EpiThany Announces Clinical Collaboration with Merck KGaA, Darmstadt, Germany, and Pfizer to Evaluate Combination of Avelumab and EP-101 STEMVAC in Breast Cancer

SEATTLE, May 10, 2017 /PRNewswire/ -- EpiThany today announced that they have entered into a collaboration agreement with Merck KGaA, Darmstadt, Germany, which in the US and Canada operates as EMD Serono, and Pfizer to evaluate avelumab*, a human anti-PD-L1 antibody, and EP-101 STEMVAC, a multi-antigen, polyepitope vaccine, in a Phase 2 trial in women with breast cancer. Avelumab is currently under clinical evaluation across a broad range of tumor types by the global strategic alliance between Merck KGaA, Darmstadt, Germany, and Pfizer. This is an exclusive agreement between EpiThany and the alliance to evaluate the combination of these investigational agents in breast cancer. Under the terms of the agreement, EpiThany will be responsible for conducting the Phase 2 clinical trial in breast cancer.

"The evaluation of our lead product candidate EP-101 in combination with avelumab in this randomized Phase 2 trial will build upon our compelling preclinical and early clinical data highlighting the potential benefits of Th-1 selective vaccination in women with breast cancer," said Bill Watt, Ph.D., Founder, President and Chief Executive Officer of EpiThany. "We look forward to completing our Phase 1 trial, with the goal of advancing this Phase 2 program with Merck KGaA, Darmstadt, Germany, and Pfizer."

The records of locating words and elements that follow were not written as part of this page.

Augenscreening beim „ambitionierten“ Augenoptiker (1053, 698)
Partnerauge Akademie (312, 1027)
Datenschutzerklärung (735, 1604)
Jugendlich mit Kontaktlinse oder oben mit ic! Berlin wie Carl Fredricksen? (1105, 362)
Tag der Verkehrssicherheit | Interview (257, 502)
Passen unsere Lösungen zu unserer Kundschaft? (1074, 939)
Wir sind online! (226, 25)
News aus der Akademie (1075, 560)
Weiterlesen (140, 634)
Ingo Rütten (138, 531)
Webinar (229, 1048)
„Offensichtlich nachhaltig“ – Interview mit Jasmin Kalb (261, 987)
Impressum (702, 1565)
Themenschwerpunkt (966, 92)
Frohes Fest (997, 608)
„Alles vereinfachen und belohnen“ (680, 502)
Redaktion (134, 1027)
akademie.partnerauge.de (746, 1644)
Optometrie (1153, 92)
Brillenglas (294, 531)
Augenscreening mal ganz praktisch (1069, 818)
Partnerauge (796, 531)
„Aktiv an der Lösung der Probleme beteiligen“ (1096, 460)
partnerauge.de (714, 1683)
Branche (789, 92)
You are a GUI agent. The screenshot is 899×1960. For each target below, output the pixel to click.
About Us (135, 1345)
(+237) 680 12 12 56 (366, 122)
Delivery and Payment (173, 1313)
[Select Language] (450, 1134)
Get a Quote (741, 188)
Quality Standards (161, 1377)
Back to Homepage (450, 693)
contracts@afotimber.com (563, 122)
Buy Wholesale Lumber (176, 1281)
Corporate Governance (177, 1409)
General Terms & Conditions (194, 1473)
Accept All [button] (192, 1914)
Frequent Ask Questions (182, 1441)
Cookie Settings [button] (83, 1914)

The randomized, double-blind, placebo-controlled Phase 2 trial will evaluate the immunological efficacy, clinical activity and safety of EP-101 administered in combination with standard-of-care therapeutics and avelumab as neoadjuvant therapy in women with breast cancer. Patients will be randomized to receive EP-101 or placebo in combination with the other two agents. Approximately 84 patients will be enrolled in the trial, which is targeted to begin during the first quarter of 2018.

"Despite advances in treatment for these patients over recent years, response rates remain low and chance of recurrence is high," said Alise Reicin, M.D., Head of Global Clinical Development in the biopharma business of Merck KGaA, Darmstadt, Germany. "This collaboration with EpiThany to evaluate a Th-1 selective vaccine in combination with avelumab allows us to explore a potential synergistic immuno-oncology treatment regimen that may provide improved outcomes for women with this common form of breast cancer."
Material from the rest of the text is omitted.